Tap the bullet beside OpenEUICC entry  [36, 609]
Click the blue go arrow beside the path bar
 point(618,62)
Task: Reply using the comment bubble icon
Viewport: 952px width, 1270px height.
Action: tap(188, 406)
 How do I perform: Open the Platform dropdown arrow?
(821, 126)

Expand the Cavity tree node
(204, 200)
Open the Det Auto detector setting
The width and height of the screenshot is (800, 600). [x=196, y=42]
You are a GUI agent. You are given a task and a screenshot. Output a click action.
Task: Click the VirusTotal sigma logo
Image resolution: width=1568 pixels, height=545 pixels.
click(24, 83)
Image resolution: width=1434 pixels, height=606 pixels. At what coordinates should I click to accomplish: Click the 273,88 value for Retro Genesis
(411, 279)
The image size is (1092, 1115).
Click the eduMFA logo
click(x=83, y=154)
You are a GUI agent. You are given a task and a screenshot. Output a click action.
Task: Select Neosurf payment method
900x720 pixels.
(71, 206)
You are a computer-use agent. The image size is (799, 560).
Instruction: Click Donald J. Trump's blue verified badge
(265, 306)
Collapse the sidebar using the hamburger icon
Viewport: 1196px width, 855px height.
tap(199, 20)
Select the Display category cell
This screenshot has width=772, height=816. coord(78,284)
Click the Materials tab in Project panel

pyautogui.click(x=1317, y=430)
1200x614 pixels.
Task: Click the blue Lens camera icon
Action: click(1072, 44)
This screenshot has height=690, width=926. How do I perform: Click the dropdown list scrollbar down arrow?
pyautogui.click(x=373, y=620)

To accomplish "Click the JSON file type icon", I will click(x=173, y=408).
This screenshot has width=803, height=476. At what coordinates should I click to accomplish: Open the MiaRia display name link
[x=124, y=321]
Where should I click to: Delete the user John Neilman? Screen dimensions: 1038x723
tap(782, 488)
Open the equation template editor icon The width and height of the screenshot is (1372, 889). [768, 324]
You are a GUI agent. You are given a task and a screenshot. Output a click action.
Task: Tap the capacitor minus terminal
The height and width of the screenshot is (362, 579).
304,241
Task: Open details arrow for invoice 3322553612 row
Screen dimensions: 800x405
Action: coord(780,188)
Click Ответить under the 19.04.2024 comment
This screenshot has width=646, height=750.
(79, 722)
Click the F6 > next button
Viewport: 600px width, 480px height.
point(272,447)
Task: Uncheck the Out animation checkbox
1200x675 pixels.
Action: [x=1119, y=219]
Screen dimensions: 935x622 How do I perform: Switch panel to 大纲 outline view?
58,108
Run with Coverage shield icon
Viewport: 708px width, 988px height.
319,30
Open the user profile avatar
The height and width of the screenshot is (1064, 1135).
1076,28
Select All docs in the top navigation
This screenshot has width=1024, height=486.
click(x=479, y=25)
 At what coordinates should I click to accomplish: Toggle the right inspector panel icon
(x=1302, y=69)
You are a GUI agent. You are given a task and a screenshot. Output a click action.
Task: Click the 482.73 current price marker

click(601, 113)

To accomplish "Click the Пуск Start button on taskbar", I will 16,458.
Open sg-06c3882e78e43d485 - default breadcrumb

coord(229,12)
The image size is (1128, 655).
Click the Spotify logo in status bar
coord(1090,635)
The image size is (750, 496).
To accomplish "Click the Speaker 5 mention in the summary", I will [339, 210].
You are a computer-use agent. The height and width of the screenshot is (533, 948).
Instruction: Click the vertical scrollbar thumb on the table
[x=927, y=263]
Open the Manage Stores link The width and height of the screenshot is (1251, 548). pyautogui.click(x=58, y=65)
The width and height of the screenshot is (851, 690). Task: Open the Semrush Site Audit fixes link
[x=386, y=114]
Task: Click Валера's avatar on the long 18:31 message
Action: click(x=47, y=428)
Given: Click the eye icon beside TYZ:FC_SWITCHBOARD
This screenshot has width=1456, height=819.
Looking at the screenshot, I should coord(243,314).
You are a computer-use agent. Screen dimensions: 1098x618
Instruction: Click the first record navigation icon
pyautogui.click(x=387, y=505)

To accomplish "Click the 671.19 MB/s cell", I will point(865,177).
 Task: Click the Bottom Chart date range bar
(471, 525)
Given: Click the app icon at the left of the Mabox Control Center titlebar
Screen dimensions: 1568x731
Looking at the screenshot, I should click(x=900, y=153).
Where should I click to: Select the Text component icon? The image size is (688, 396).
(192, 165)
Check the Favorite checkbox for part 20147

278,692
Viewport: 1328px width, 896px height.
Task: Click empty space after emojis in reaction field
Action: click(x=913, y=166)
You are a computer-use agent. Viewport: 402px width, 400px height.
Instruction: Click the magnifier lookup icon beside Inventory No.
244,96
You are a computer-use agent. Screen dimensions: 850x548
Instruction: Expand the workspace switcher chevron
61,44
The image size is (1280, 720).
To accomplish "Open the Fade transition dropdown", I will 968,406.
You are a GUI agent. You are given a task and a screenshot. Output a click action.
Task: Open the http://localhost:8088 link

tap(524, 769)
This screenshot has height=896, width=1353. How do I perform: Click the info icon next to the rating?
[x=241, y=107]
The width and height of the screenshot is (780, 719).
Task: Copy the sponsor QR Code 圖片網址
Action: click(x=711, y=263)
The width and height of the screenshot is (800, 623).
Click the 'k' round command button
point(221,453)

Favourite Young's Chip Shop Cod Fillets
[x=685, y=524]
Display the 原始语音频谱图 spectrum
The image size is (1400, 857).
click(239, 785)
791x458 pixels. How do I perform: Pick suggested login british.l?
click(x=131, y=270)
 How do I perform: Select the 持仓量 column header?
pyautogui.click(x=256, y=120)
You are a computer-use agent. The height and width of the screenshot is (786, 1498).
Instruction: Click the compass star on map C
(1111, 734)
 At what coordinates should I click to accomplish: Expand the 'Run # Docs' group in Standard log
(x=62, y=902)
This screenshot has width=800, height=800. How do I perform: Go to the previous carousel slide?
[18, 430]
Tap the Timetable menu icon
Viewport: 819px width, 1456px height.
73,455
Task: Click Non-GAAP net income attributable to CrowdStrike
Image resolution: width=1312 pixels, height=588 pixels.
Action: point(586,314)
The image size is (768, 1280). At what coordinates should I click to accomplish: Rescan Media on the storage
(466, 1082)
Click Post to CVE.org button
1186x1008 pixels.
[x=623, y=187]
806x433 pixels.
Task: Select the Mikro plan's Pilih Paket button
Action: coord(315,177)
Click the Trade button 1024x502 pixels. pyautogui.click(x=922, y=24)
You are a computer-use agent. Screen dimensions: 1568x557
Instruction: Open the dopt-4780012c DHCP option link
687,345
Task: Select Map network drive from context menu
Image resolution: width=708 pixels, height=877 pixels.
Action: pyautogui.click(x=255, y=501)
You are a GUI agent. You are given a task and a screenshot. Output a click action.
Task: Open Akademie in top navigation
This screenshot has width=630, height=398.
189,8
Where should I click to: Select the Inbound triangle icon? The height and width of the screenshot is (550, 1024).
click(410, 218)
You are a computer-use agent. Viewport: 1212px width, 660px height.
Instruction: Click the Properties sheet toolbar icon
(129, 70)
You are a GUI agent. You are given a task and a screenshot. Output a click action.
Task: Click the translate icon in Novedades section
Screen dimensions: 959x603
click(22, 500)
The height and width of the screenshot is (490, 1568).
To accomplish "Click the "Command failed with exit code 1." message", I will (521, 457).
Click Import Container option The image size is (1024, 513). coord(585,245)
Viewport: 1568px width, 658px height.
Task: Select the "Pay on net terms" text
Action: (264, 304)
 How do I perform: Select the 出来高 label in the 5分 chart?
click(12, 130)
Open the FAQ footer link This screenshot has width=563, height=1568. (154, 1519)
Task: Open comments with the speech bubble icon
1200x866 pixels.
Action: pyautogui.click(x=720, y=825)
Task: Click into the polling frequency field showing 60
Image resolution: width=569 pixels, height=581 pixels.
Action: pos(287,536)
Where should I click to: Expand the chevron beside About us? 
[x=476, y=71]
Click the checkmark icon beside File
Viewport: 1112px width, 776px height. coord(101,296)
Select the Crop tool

_YOUR OBJECTIVE:_ Repeat, exactly, every line from the one containing "Task: Click into" through the final line of the listing above, adding nothing.

_EXPECTED ANSWER:_
Task: Click into the polling frequency field showing 60
Image resolution: width=569 pixels, height=581 pixels.
Action: pos(287,536)
Where should I click to: Expand the chevron beside About us? 
[x=476, y=71]
Click the checkmark icon beside File
Viewport: 1112px width, 776px height. coord(101,296)
Select the Crop tool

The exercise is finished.